He sabido que ha muerto y de mi corazón se ha desprendido un trocito más. Me ocurre cuando por la boca de un conocido o la esquela de un periódico me anuncia que alguien que formó parte de mi vida no le volveré a ver.

El día que me enteré e la muerte de Juan José Salás Babiloni se me cayó un trozo más grande. Recientemente nos habíamos vuelto a encontrar al cabo de mucho tiempo. Una mañana de las pocas que ando por las calles de Castellón me sorprendió que, en a un bello rincón, solo visible a las almas sensibles, le había nacido un pintor, del mismo modo que abraza los nidos de las palomas o de los gorriones. Le observé a distancia. Era un hombre pequeño, con barba de alguna madrugada, fumaba pitillos uno tras otro. No pude soportar la curiosidad de ver qué estaba pintando sobre el lienzo; apenas un esbozo de El Fadrí, del que curiosamente, desde el lugar en el que se emplazaba, apenas podía ver un resquicio.

Me acerqué a él y, bajo aquel aspecto humilde y descuidado, fue resucitando al chico que conocí hacía una pila de años. Juan José, del que desconozco su família, se crió y educó como tantos jóvenes de Castellón en el desaparecido Hogar Sierra Espadán; había en él grandes dotes de liderazgo y sus compañeros, hoy perfectamente integrados en la sociedad, le querían respetaban y admiraban. Mi conocimiento sobre su vida arranca cuando tenía diez años y era el jefe de escuadra en el campamento Jaime I de Alcocebre, cuando este campamento del Frente de Juventudes era una universidad de amor a España (que mal sonará a muchos esto). Su escuadra era la mejor.

Pasaron muchos años y aquella mañana que le vi sentimos una gran alegría al encontrarnos. Mientras compartimos una cerveza en el bar cercano, fue desgranando respuestas a mi sorprendente pregunta: "Juan José ¿Qué haces aquí?" La aventura de su vida estaba marcada por la búsqueda de la felicidad que, por fin, había hallado en aquel rincón de la catedral que los robles sombrean, sonriendo y charlando con la gente que pasa y se detiene viéndole pintar la fachada del Ayuntamiento, la Plaza Mayor, El Fadrí. "No los necesito ver, los tengo metidos en la cabeza", decía.

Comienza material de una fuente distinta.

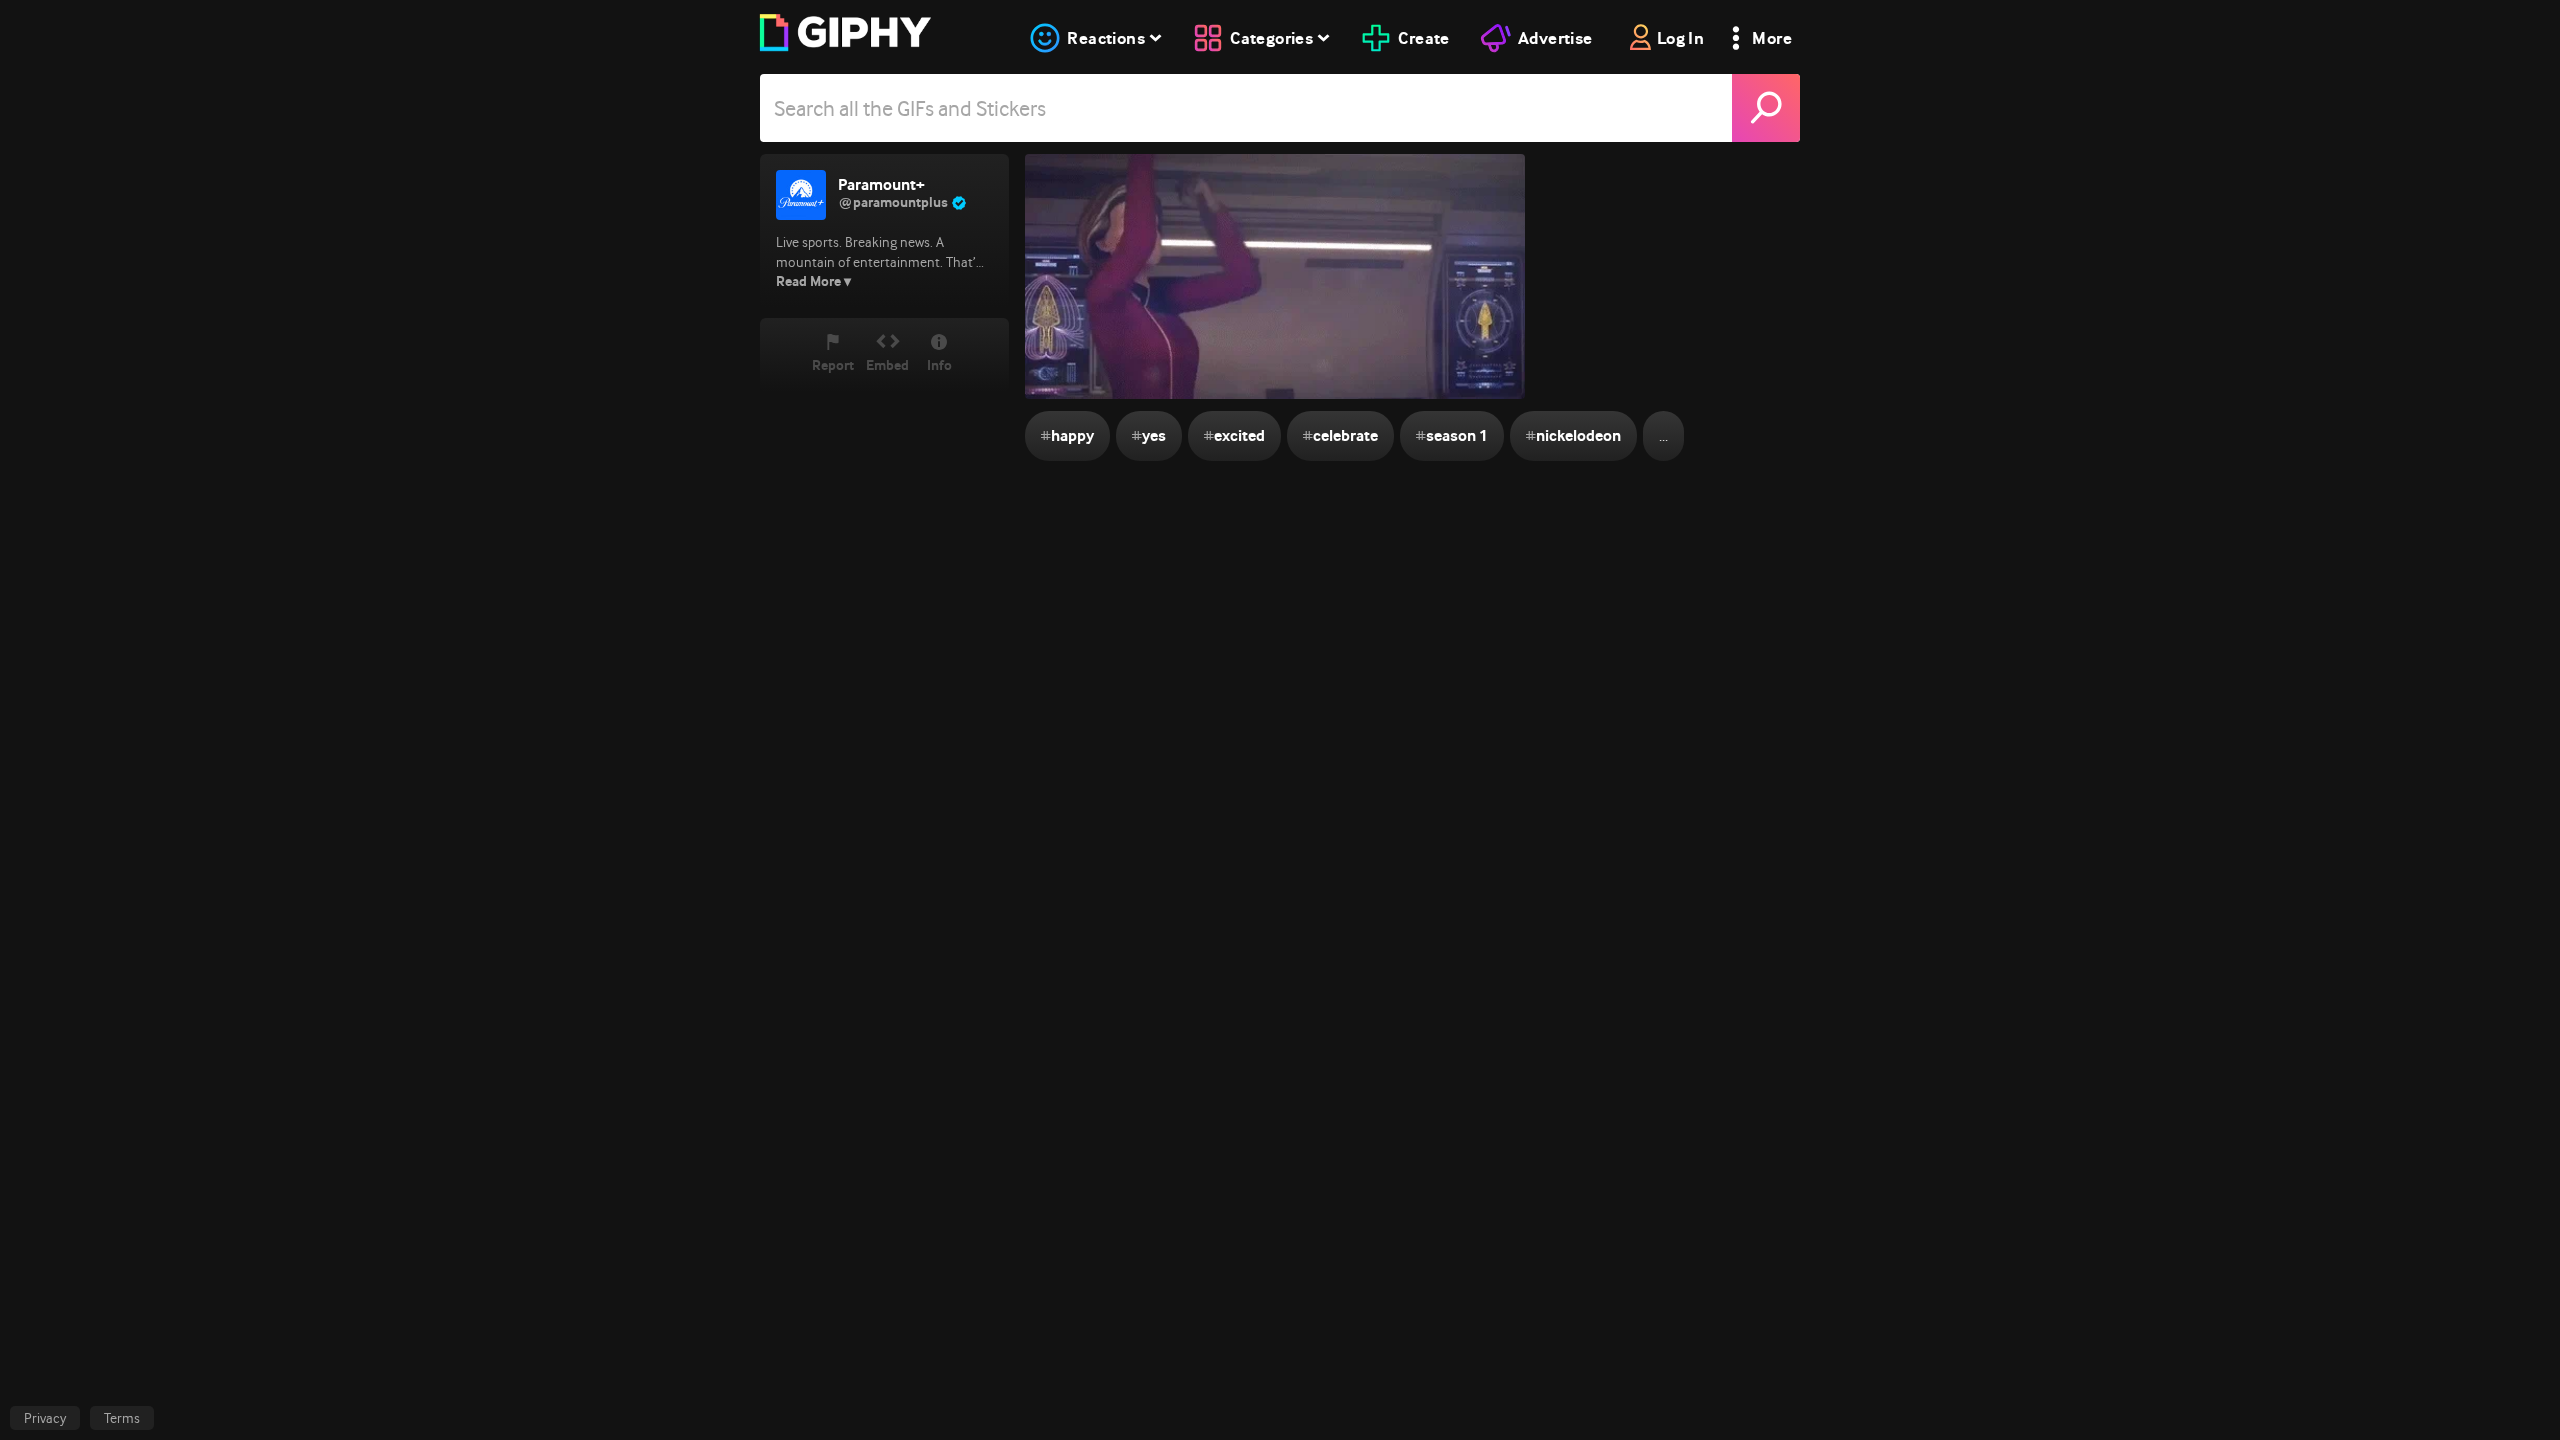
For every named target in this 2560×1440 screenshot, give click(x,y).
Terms (122, 1418)
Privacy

La charla con él dio motivo a que escribiera uno de los breves relatos de mi último libro Historia de les Palmeretes. Ya le había dado un borrador de lo que escribí, en parte, inspirado por él. Le invité a la presentación del libro y me prometió que asistiría. Tenía miedo de que no le dejaran pasar. Irónicamente le dije que se pusiera limpio, con eso era suficiente. Nos reíamos. El día siguiente se disculpó, no pudo asistir, me dio cualquier excusa.

No le volveré a ver más... Bueno sí. Cada vez que pase por ese rincón de la catedral, sombreado de robles, veré con los ojos del alma la figura menuda y simpática de mi querido Juan José, cuya muerte he sentido. Desde estas líneas envío un abrazo a su família.

¿Acaso no merece que todo Castellón le recuerde con una placa, un monumento o el nombre de una calle?